Exercise: Although the records contain pictures, none belong in the copy: restate word for word only the lines from the one with "You are a computer-use" through the one with "Given: Click the plus create icon", both included.

(Stored data entries)
=-=-=
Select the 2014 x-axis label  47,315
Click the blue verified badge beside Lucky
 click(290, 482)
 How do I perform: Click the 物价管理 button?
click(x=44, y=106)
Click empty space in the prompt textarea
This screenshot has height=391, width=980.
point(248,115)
=-=-=
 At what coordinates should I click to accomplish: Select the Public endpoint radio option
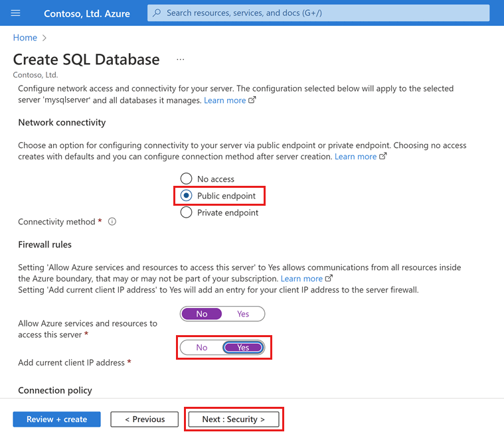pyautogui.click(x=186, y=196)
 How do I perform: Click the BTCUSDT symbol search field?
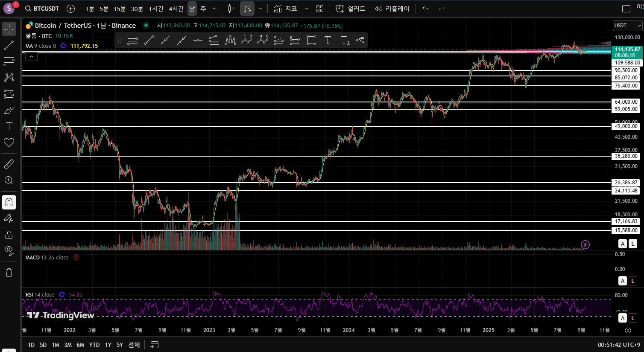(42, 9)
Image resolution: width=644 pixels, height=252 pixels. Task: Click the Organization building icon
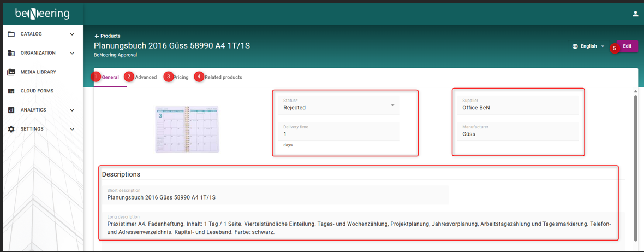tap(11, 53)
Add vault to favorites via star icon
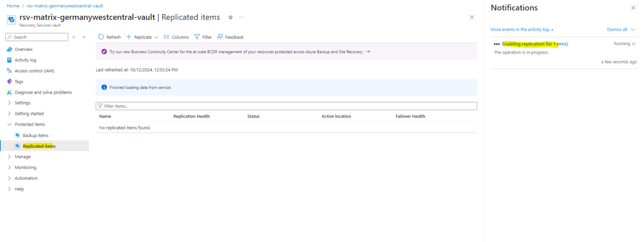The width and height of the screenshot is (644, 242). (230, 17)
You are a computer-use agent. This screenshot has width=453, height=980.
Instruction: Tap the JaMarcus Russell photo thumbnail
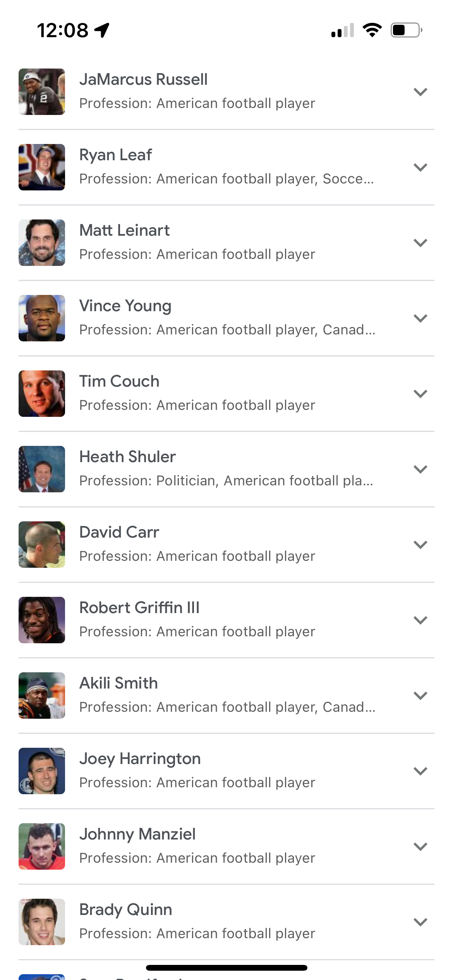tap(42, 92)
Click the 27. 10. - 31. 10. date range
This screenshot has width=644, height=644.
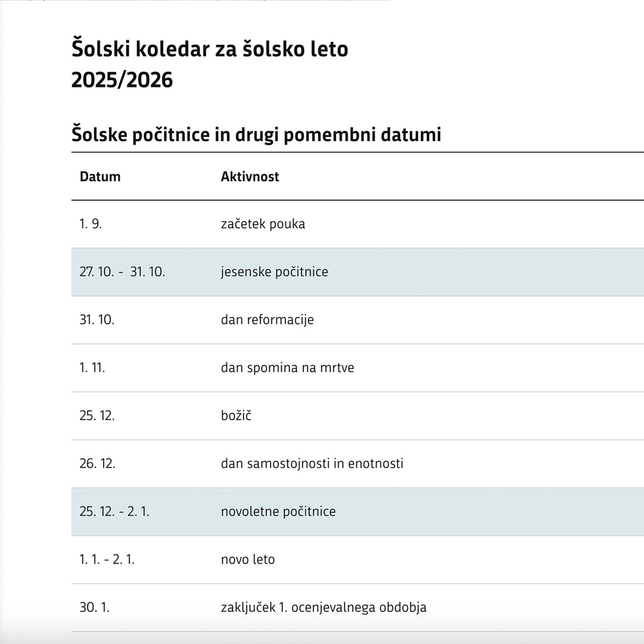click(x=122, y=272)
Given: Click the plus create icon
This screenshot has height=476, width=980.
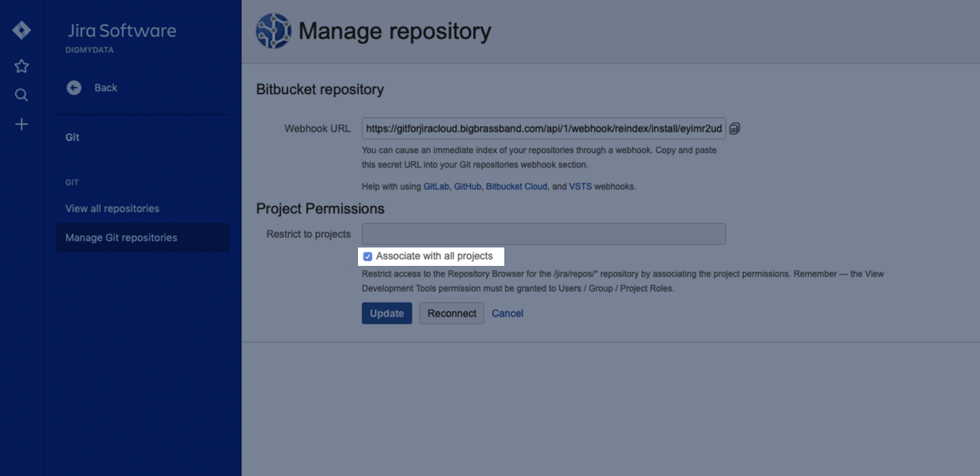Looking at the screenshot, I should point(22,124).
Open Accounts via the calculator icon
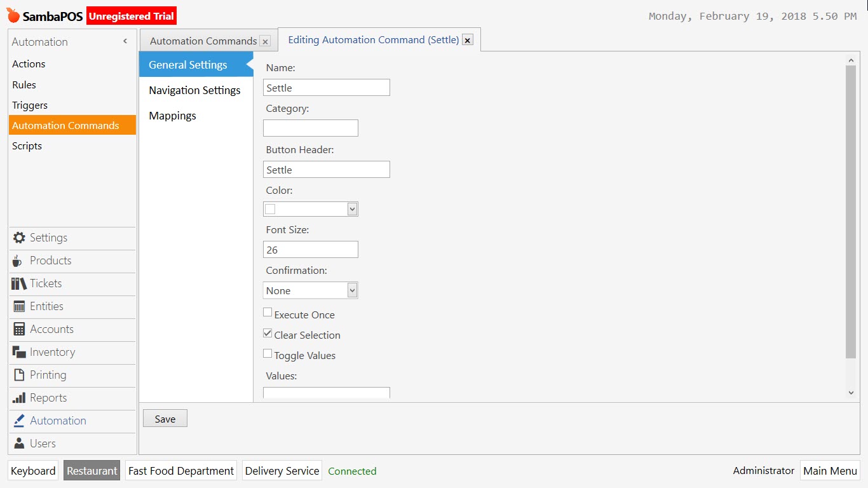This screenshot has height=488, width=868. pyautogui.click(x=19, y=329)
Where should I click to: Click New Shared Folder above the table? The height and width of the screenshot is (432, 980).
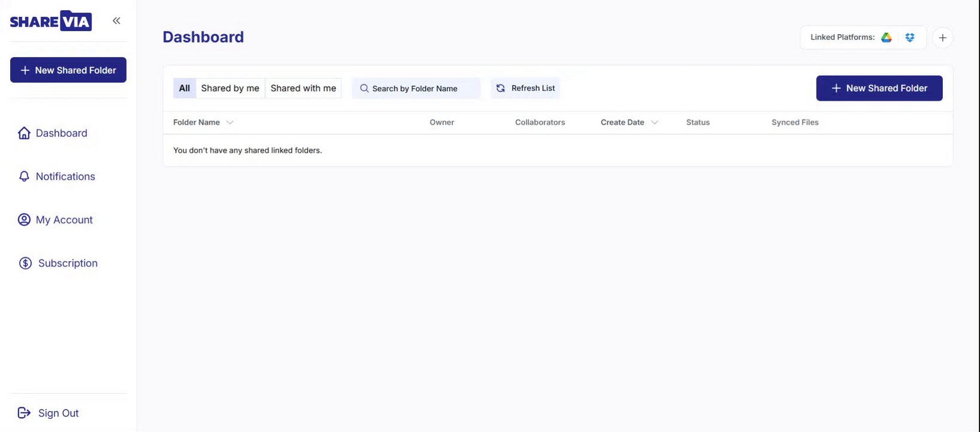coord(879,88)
=-=-=
Output:
You are a computer-use agent. This screenshot has width=453, height=980.
Instruction: Tap the JaMarcus Russell photo thumbnail
tap(42, 92)
Click the 27. 10. - 31. 10. date range
This screenshot has width=644, height=644.
click(x=122, y=272)
Given: Click the plus create icon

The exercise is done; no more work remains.